Dass eventuell der Regisseur hier ein wenig mit entsprechenden Geschichten um die Entstehung des Filmes dazu beiträgt würde mich selbst auch nicht verwundern. Denn allen voran handelt es sich trotz der hohen Produktionskosten von ca. 2 Mio. US Dollar um einen Amateurfilm. Verwunderlich ist allerdings, dass für diese Produktion dennoch etwas bekanntere Filmstars wie Gunnar Hansen („Leatherface“ aus Texas Chainsaw Massacre) und Tony Todd („Man with a Hook for a hand“ aus Candyman) gewonnen werden konnten. Was eventuell auch einen Teil der Produktionskosten ausgemacht haben mag.

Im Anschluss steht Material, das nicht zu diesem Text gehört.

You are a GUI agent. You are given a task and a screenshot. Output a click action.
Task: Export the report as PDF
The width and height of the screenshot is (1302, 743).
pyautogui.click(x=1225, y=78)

Der Film ist sicherlich sehr professionell gedreht worden, und so hat man ihn auf 35mm geschossen, was natürlich den Streifen von ähnlichen digital produzierten Filmen weit hervor hebt. Zudem sehen wir hier einen Film, der wenn man vom amerikanischen Amateurfilm redet im Verhältnis die deutschen Kollegen ala Ittenbach, Rose oder Bethmann an handwerklichen Know How doch um einiges zu übertreffen vermag und wohl den deutschen Genrefan in der Hinsicht sicherlich überzeugen dürfte, was die Präsentation der Bildinhalte anbelangt.
Zum Inhalt selbst komme ich dann noch bald genug.

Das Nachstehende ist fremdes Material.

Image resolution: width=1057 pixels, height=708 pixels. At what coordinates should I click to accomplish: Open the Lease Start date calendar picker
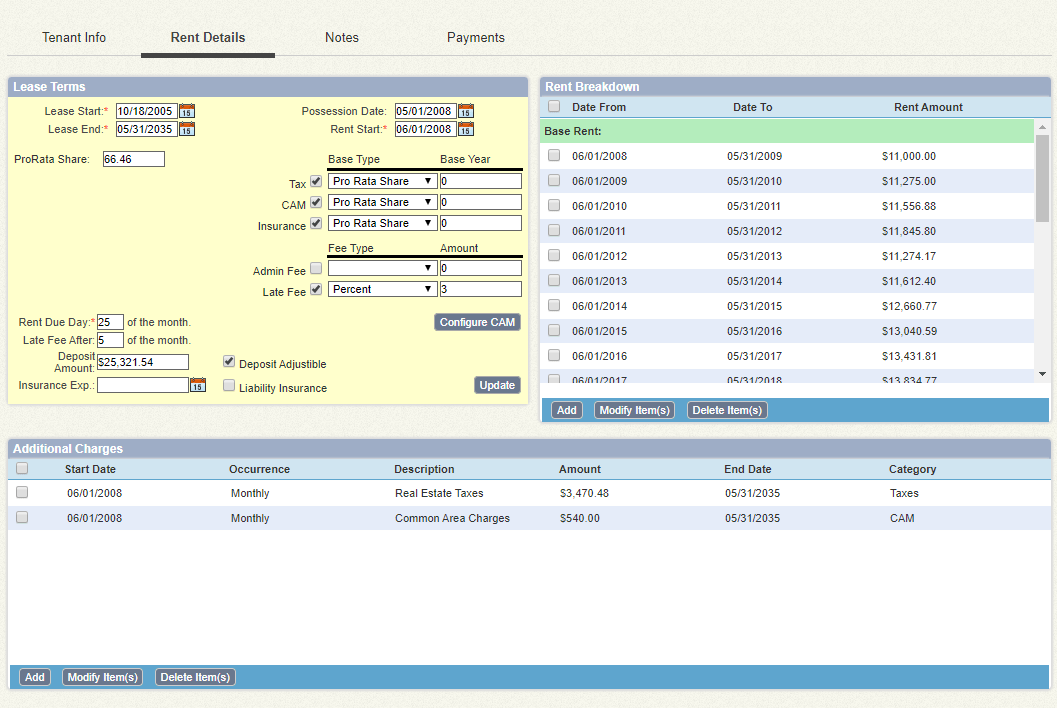click(x=186, y=111)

Murder Set Pieces ist ein Film über einen Serienkiller, dessen Opfer hauptsächlich weibliche Personen sind. Der Killer, ein deutscher Einwanderer, der seine Zelte in Las Vegas - Stadt der Sünden - aufschlägt. Wir werden im Laufe des Filmes erfahren, dass der Fotograf, dessen Opfer er gerne erst ablichtet bevor er diese ins Jenseits befördert, eine fürchterliche Familienchronik besitzt. Dessen Großvater soll in der Nazizeit ein hohes Tier gewesen sein und anscheinend sogar persönlichen Kontakt zu Adolf Hitler gehabt haben.

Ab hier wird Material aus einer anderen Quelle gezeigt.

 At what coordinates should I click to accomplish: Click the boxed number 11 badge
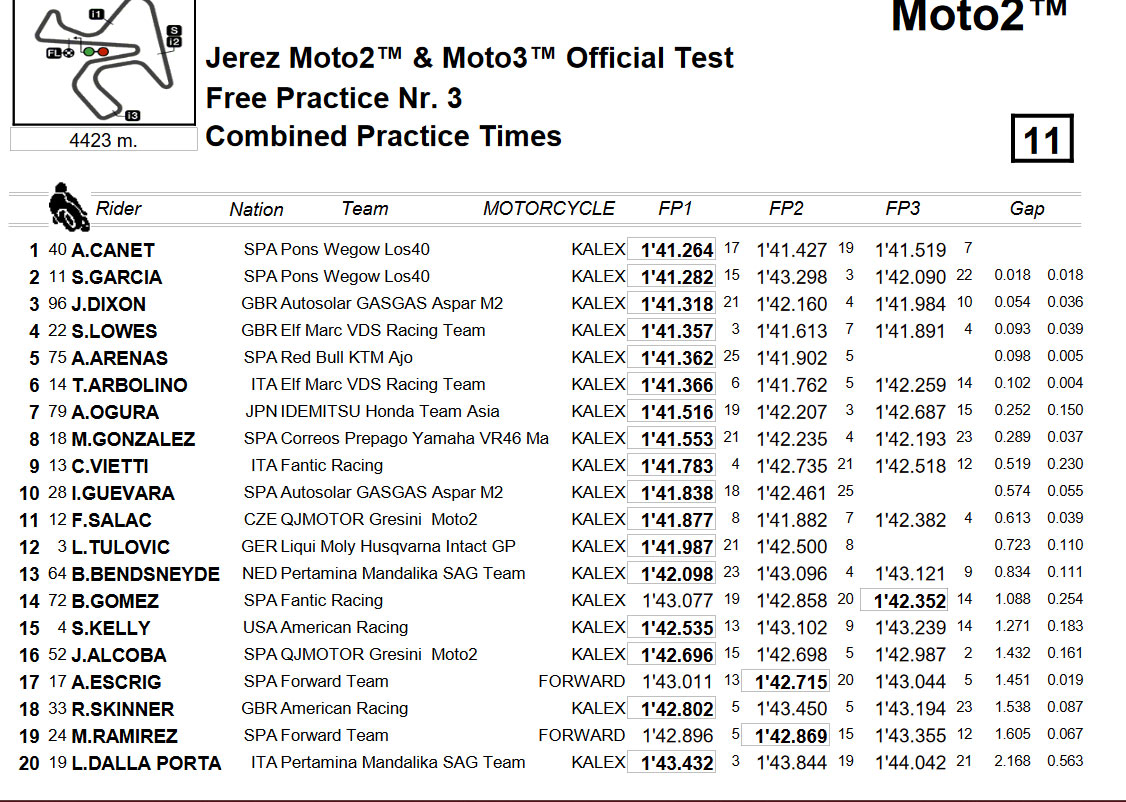coord(1041,139)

Vor diesem Hintergrund ist der deutsche Killer von seiner deutschen Vergangenheit familiär stark eingebunden. Er selbst frönt einem Körperkult und trainiert auf der heimischen Hantelbank im Keller regelmäßig seine Muskeln. Dieses persönliche „Folterinstrument“ teilt sich zudem den Raum mit weiteren „Folterinstrumenten“ die allerdings tatsächlich nicht für ihn sondern für seine Opfer bestimmt sind. Hier stapelt er seine Toten, hier sind die Wände mit Blut beschmiert, hier läßt er seinem kranken Geist freien Lauf. Wenn der Fotograf in Rage ist spricht er auch schon mal in seiner Muttersprache und beschimpft seine zu Tode gepeinigten Opfer in akzentfreiem Deutsch. Ebenso scheint dieser mit einem Jugendtrauma behaftet zu sein, welches seinen Hass auf Frauen bekräftigt haben könnte.
Er jagt seine Opfer in Bars, auf der Straße, lockt sie mit dem Hintergrund in sein Haus, sie fotografieren zu wollen, denn er kann sie zum Star machen. Dann wird vergewaltigt und getötet. Auch vor Kannibalismus schreckt er nicht zurück. Als ob das nicht schon genug wäre, bringt er zu Halloween ein paar Kinder um. Nachdem die kleine Schwester eines der Opfer anfängt, den Fotograf für diese schlimme Taten zu verdächtigen steigt sie des nachts in sein Haus und sieht sich bald mit dem Killer konfrontiert. Mit knapper Not kann sie ihm entkommen. Der Killer selbst wird schwer verletzt und zieht es dann vor, mittels einem Greyhound-Bus Las Vegas zu verlassen, um wo anders eine neue Existenz aufzubauen.
Wie eingangs schon erwähnt kursieren einige Gerüchte zum Film, über dessen Wahrheitsgehalt ich mich nicht auslassen möchte. Dieser Film ist erstmal so gesprochen solide gemacht, die Effekte entsprechend umgesetzt. Allerdings hat man hier nicht vermieden, die eine oder andere Greueltat so derartig zu überdrehen, dass das Vorhaben eine realistisch wirkenden Tötungsszene darzustellen nicht immer richtig funktioniert und fällt dann eher in eine Blutorgie zurück, dessen Anleihen von einem Peter Jackson oder H.G. Lewis hätten stammen können. Vielleicht wurde hier das entsprechende Überdrehen bewußt als Stilmittel eingesetzt.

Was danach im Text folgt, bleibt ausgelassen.